Amigos-iludidos lançam livreto poético de memórias


“Ilusões não se comem, mas alimentam”

(Gabriel García Marquez)
Emiliana Carvalho-Jornalista

Uma reunião de crônicas e um diálogo poético baseado em vivências e reminiscências são os elementos que compõem o livro Iludidos, recente obra do filotógrafo (filósofo-fotógrafo), Marcos Cesário e do pedagogo e dramaturgo, Edmar Conceição.

O livreto é uma amostra intimista da personalidade e do temperamento dos autores que, em uma prosa poética revelam experiências da infância. Em Iludidos, os amigos-poetas também dispõem as próprias lembranças como cenário para refletir sobre Amor, Educação (Deseducação) e Arte.

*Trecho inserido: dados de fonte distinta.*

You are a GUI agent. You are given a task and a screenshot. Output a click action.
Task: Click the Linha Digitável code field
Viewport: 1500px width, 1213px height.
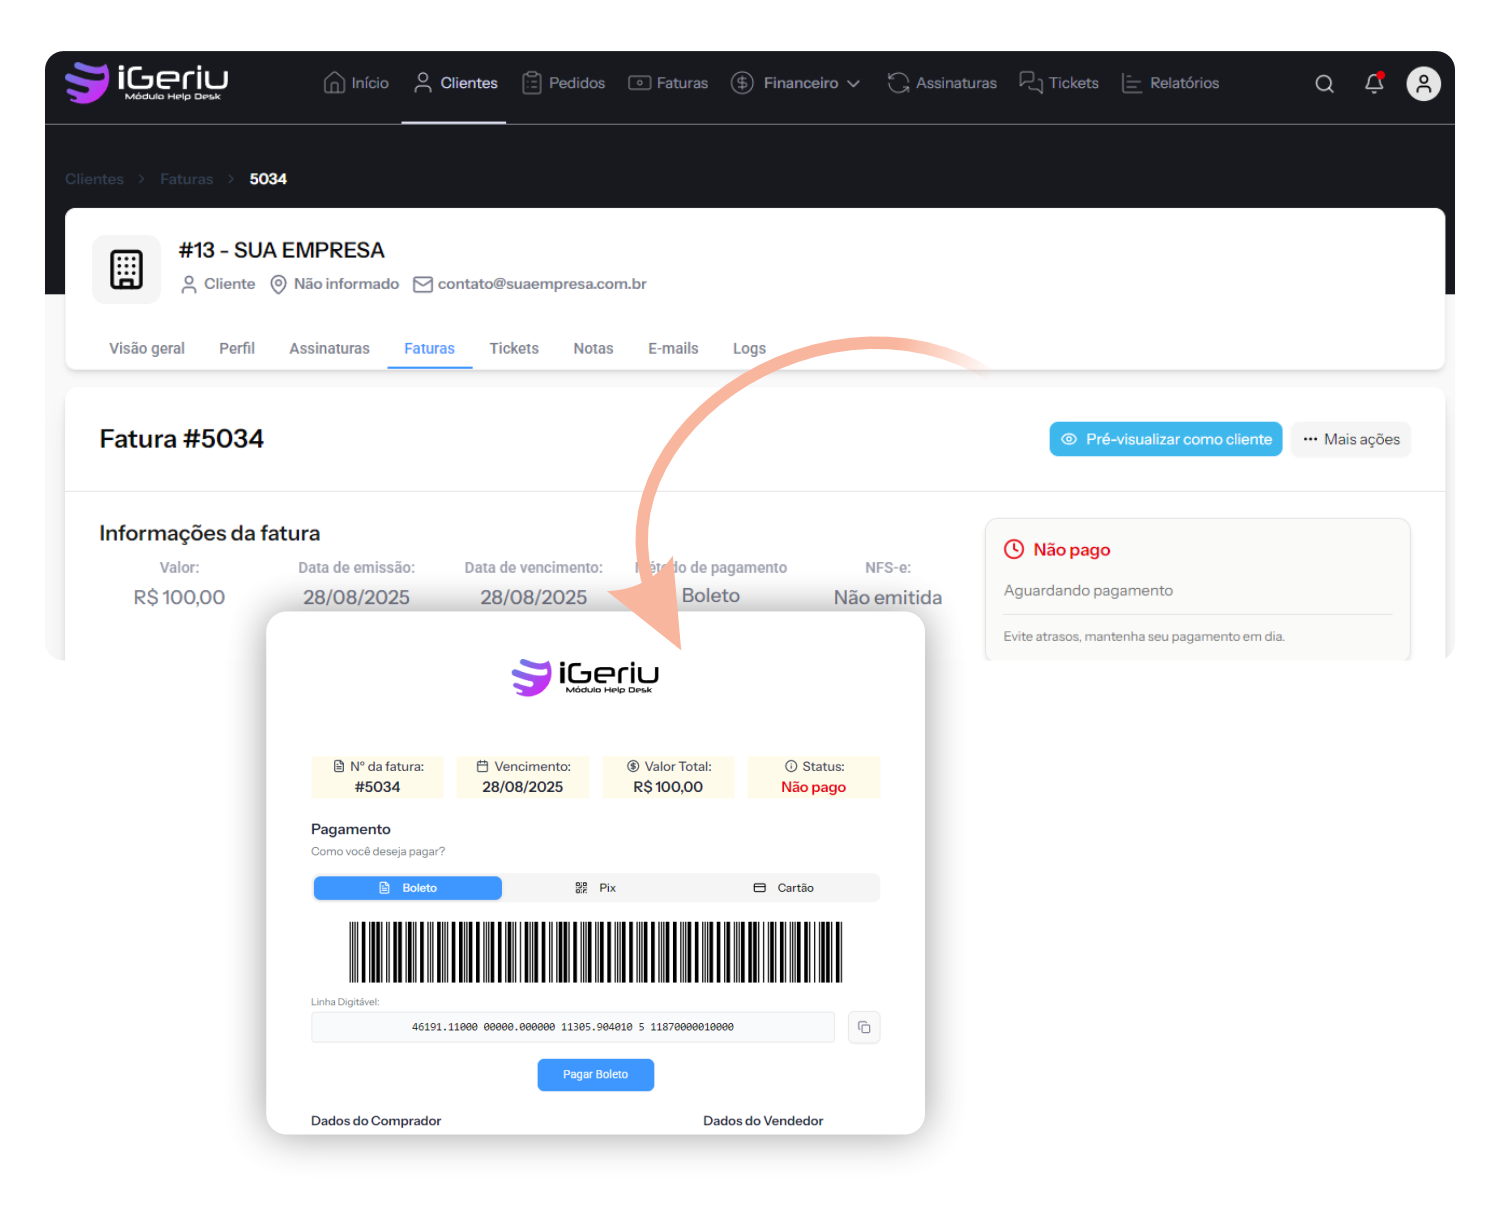(x=572, y=1027)
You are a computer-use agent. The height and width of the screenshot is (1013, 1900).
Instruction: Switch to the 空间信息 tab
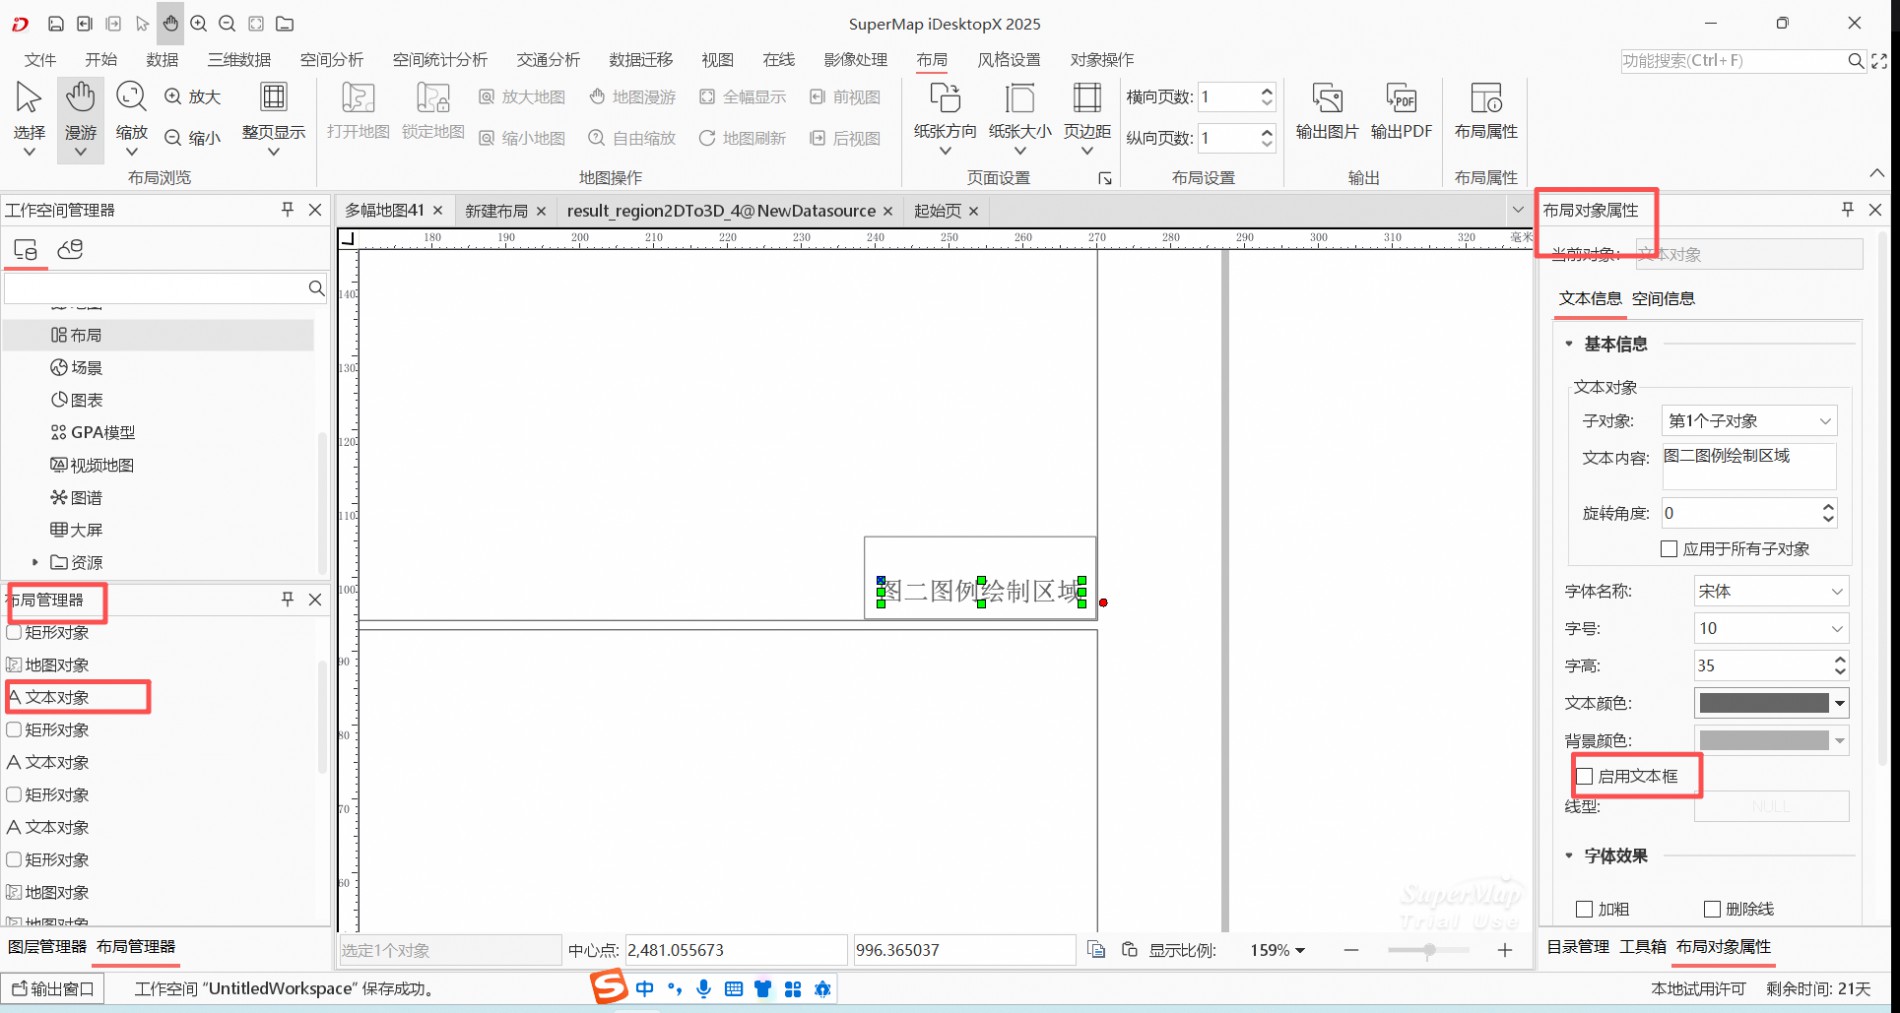(1663, 298)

“O livro oferece um brinde poético em homenagem a Arte e ao devir da ilusão; um aperitivo com o sabor da possibilidade idílica de se reinventar; uma entrega sensível pela beleza de poder inventar e vivenciar quintais encantados, rompendo com a rotina que nos obriga a olhar o relógio e comprar ‘pão às seis horas da tarde’, como diria Manoel de Barros. Acho que Iludidos tem um tempero provocativo, um convite a arte de se iludir, diálogos e memórias preparados para serem degustados ainda na panela, com toda a cumplicidade e feitiçaria que um livro deve ter”, conta Edmar Conceição.

A obra apresenta diversos matizes de sentimentos e sensações, varia entre a beleza do imaginário de dois meninos que cresceram cercados pelos cuidados, anseios e medos de mães amorosas, as histórias que mostram os caminhos que ambos percorreram na construção de suas distintas, porém complementares, personalidades artísticas e as reflexões sobre uma realidade que precisaram enfrentar e reinventar ao longo do tempo.

“Foi uma oportunidade de compartilhar verdades mal-escondidas e mentiras amadas, cuidadosamente refeitas e escolhidas”, revela Cesário.

Iludidos está sendo distribuído em diversas instituições e bibliotecas, possibilitando uma contemplação mais íntima aos leitores. Frente a frente com esse pequeno diário, ultrapassamos facilmente a superfície da folha do papel e nos tornamos, por instantes, o que somos: reflexos e espelhos.